TASK PROMPT: Repeat every one of the following entries word for word, with nothing added or left out.
Begin SUPPLIED INFORMATION
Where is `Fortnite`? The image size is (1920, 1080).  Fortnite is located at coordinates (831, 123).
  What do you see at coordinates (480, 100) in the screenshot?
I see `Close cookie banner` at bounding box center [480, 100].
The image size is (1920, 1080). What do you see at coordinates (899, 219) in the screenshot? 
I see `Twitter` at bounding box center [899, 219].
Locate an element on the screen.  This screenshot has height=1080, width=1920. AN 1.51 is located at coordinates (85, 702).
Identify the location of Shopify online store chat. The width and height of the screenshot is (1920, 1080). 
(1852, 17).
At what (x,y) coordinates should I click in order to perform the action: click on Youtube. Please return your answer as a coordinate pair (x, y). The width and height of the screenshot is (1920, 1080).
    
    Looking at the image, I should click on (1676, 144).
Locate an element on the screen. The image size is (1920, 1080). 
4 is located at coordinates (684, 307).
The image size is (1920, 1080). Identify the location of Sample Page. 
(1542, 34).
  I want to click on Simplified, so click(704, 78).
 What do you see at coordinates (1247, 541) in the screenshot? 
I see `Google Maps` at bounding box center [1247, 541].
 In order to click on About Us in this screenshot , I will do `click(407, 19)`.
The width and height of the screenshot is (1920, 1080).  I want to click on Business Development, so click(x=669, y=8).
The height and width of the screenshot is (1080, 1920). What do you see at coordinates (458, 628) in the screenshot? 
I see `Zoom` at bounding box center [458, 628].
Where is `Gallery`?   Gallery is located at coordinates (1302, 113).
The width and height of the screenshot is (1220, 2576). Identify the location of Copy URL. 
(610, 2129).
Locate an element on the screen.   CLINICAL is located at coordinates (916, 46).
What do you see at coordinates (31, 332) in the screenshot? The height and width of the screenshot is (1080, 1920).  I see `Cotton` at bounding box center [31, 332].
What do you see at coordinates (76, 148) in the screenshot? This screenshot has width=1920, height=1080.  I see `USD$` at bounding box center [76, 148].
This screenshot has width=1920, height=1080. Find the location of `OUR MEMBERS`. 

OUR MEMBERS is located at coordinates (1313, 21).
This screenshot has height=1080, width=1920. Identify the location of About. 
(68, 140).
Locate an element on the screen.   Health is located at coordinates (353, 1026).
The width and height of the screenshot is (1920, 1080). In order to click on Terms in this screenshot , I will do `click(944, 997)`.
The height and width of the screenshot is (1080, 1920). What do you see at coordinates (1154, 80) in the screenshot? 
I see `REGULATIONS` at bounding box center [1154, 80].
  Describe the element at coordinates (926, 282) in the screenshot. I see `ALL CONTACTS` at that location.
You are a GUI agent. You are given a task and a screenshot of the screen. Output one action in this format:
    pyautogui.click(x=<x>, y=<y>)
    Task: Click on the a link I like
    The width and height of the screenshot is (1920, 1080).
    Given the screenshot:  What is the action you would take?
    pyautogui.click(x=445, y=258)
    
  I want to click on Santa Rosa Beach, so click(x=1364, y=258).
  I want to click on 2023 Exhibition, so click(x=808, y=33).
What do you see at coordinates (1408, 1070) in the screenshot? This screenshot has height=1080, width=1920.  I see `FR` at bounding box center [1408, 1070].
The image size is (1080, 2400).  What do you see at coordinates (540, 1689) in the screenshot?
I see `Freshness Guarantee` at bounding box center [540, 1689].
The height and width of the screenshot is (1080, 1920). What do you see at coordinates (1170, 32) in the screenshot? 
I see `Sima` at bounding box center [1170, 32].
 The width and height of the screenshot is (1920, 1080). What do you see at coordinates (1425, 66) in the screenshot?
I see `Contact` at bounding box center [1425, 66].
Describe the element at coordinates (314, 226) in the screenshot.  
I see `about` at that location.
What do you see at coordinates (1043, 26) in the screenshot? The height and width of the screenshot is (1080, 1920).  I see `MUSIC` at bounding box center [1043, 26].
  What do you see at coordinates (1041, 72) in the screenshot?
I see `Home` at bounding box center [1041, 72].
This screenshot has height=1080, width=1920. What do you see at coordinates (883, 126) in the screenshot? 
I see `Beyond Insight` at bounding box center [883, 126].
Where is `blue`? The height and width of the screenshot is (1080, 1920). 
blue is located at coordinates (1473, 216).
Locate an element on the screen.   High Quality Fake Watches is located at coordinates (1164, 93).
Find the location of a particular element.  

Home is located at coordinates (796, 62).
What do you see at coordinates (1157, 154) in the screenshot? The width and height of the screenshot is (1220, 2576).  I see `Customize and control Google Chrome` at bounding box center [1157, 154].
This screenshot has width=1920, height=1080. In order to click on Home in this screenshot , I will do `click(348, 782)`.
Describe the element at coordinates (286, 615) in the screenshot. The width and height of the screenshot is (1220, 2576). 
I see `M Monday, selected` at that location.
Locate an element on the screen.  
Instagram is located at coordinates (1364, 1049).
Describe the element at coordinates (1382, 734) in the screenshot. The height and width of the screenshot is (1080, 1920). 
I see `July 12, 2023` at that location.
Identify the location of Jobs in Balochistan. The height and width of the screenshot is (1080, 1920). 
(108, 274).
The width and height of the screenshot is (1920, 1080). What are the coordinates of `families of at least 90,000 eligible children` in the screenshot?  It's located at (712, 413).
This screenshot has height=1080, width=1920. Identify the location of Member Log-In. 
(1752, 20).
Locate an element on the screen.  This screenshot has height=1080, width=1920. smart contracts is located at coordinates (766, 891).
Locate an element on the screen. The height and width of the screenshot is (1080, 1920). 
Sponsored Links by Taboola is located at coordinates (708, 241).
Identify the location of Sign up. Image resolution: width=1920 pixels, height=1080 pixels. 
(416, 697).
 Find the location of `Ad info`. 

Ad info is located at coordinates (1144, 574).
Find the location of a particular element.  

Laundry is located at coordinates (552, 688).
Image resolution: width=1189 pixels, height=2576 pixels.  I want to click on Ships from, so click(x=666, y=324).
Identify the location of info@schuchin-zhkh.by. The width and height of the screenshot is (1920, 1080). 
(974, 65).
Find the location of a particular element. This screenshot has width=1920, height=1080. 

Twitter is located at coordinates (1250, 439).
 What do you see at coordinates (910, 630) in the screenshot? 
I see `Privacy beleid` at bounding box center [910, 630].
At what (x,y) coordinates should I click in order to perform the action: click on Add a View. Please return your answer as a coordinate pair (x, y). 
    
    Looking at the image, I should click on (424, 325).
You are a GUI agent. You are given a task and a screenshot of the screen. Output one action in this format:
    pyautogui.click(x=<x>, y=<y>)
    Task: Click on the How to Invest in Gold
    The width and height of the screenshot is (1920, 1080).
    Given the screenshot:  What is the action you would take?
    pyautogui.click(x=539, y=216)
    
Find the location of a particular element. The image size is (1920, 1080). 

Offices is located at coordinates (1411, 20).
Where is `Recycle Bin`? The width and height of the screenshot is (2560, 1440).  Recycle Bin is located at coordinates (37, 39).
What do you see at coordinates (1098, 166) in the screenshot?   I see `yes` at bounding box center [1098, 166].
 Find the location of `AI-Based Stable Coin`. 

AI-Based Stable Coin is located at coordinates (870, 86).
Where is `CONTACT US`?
End SUPPLIED INFORMATION
TASK RESULT:
Where is `Fortnite`? The image size is (1920, 1080).  Fortnite is located at coordinates (831, 123).
  What do you see at coordinates (480, 100) in the screenshot?
I see `Close cookie banner` at bounding box center [480, 100].
The image size is (1920, 1080). What do you see at coordinates (899, 219) in the screenshot? 
I see `Twitter` at bounding box center [899, 219].
Locate an element on the screen.  This screenshot has height=1080, width=1920. AN 1.51 is located at coordinates (85, 702).
Identify the location of Shopify online store chat. The width and height of the screenshot is (1920, 1080). 
(1852, 17).
At what (x,y) coordinates should I click in order to perform the action: click on Youtube. Please return your answer as a coordinate pair (x, y). The width and height of the screenshot is (1920, 1080).
    
    Looking at the image, I should click on (1676, 144).
Locate an element on the screen. The image size is (1920, 1080). 
4 is located at coordinates (684, 307).
The image size is (1920, 1080). Identify the location of Sample Page. 
(1542, 34).
  I want to click on Simplified, so click(704, 78).
 What do you see at coordinates (1247, 541) in the screenshot? 
I see `Google Maps` at bounding box center [1247, 541].
 In order to click on About Us in this screenshot , I will do `click(407, 19)`.
The width and height of the screenshot is (1920, 1080).  I want to click on Business Development, so click(x=669, y=8).
The height and width of the screenshot is (1080, 1920). What do you see at coordinates (458, 628) in the screenshot? 
I see `Zoom` at bounding box center [458, 628].
Where is `Gallery`?   Gallery is located at coordinates (1302, 113).
The width and height of the screenshot is (1220, 2576). Identify the location of Copy URL. 
(610, 2129).
Locate an element on the screen.   CLINICAL is located at coordinates (916, 46).
What do you see at coordinates (31, 332) in the screenshot? The height and width of the screenshot is (1080, 1920).  I see `Cotton` at bounding box center [31, 332].
What do you see at coordinates (76, 148) in the screenshot? This screenshot has width=1920, height=1080.  I see `USD$` at bounding box center [76, 148].
This screenshot has width=1920, height=1080. Find the location of `OUR MEMBERS`. 

OUR MEMBERS is located at coordinates (1313, 21).
This screenshot has height=1080, width=1920. Identify the location of About. 
(68, 140).
Locate an element on the screen.   Health is located at coordinates (353, 1026).
The width and height of the screenshot is (1920, 1080). In order to click on Terms in this screenshot , I will do `click(944, 997)`.
The height and width of the screenshot is (1080, 1920). What do you see at coordinates (1154, 80) in the screenshot? 
I see `REGULATIONS` at bounding box center [1154, 80].
  Describe the element at coordinates (926, 282) in the screenshot. I see `ALL CONTACTS` at that location.
You are a GUI agent. You are given a task and a screenshot of the screen. Output one action in this format:
    pyautogui.click(x=<x>, y=<y>)
    Task: Click on the a link I like
    The width and height of the screenshot is (1920, 1080).
    Given the screenshot:  What is the action you would take?
    pyautogui.click(x=445, y=258)
    
  I want to click on Santa Rosa Beach, so click(x=1364, y=258).
  I want to click on 2023 Exhibition, so click(x=808, y=33).
What do you see at coordinates (1408, 1070) in the screenshot? This screenshot has height=1080, width=1920.  I see `FR` at bounding box center [1408, 1070].
The image size is (1080, 2400).  What do you see at coordinates (540, 1689) in the screenshot?
I see `Freshness Guarantee` at bounding box center [540, 1689].
The height and width of the screenshot is (1080, 1920). What do you see at coordinates (1170, 32) in the screenshot? 
I see `Sima` at bounding box center [1170, 32].
 The width and height of the screenshot is (1920, 1080). What do you see at coordinates (1425, 66) in the screenshot?
I see `Contact` at bounding box center [1425, 66].
Describe the element at coordinates (314, 226) in the screenshot.  
I see `about` at that location.
What do you see at coordinates (1043, 26) in the screenshot? The height and width of the screenshot is (1080, 1920).  I see `MUSIC` at bounding box center [1043, 26].
  What do you see at coordinates (1041, 72) in the screenshot?
I see `Home` at bounding box center [1041, 72].
This screenshot has height=1080, width=1920. What do you see at coordinates (883, 126) in the screenshot? 
I see `Beyond Insight` at bounding box center [883, 126].
Where is `blue`? The height and width of the screenshot is (1080, 1920). 
blue is located at coordinates (1473, 216).
Locate an element on the screen.   High Quality Fake Watches is located at coordinates (1164, 93).
Find the location of a particular element.  

Home is located at coordinates (796, 62).
What do you see at coordinates (1157, 154) in the screenshot? The width and height of the screenshot is (1220, 2576).  I see `Customize and control Google Chrome` at bounding box center [1157, 154].
This screenshot has width=1920, height=1080. In order to click on Home in this screenshot , I will do `click(348, 782)`.
Describe the element at coordinates (286, 615) in the screenshot. The width and height of the screenshot is (1220, 2576). 
I see `M Monday, selected` at that location.
Locate an element on the screen.  
Instagram is located at coordinates (1364, 1049).
Describe the element at coordinates (1382, 734) in the screenshot. The height and width of the screenshot is (1080, 1920). 
I see `July 12, 2023` at that location.
Identify the location of Jobs in Balochistan. The height and width of the screenshot is (1080, 1920). 
(108, 274).
The width and height of the screenshot is (1920, 1080). What are the coordinates of `families of at least 90,000 eligible children` in the screenshot?  It's located at (712, 413).
This screenshot has height=1080, width=1920. Identify the location of Member Log-In. 
(1752, 20).
Locate an element on the screen.  This screenshot has height=1080, width=1920. smart contracts is located at coordinates (766, 891).
Locate an element on the screen. The height and width of the screenshot is (1080, 1920). 
Sponsored Links by Taboola is located at coordinates (708, 241).
Identify the location of Sign up. Image resolution: width=1920 pixels, height=1080 pixels. 
(416, 697).
 Find the location of `Ad info`. 

Ad info is located at coordinates (1144, 574).
Find the location of a particular element.  

Laundry is located at coordinates (552, 688).
Image resolution: width=1189 pixels, height=2576 pixels.  I want to click on Ships from, so click(x=666, y=324).
Identify the location of info@schuchin-zhkh.by. The width and height of the screenshot is (1920, 1080). 
(974, 65).
Find the location of a particular element. This screenshot has width=1920, height=1080. 

Twitter is located at coordinates (1250, 439).
 What do you see at coordinates (910, 630) in the screenshot? 
I see `Privacy beleid` at bounding box center [910, 630].
At what (x,y) coordinates should I click in order to perform the action: click on Add a View. Please return your answer as a coordinate pair (x, y). 
    
    Looking at the image, I should click on (424, 325).
You are a GUI agent. You are given a task and a screenshot of the screen. Output one action in this format:
    pyautogui.click(x=<x>, y=<y>)
    Task: Click on the How to Invest in Gold
    The width and height of the screenshot is (1920, 1080).
    Given the screenshot:  What is the action you would take?
    pyautogui.click(x=539, y=216)
    
Find the location of a particular element. The image size is (1920, 1080). 

Offices is located at coordinates (1411, 20).
Where is `Recycle Bin`? The width and height of the screenshot is (2560, 1440).  Recycle Bin is located at coordinates (37, 39).
What do you see at coordinates (1098, 166) in the screenshot?   I see `yes` at bounding box center [1098, 166].
 Find the location of `AI-Based Stable Coin`. 

AI-Based Stable Coin is located at coordinates (870, 86).
Where is `CONTACT US`?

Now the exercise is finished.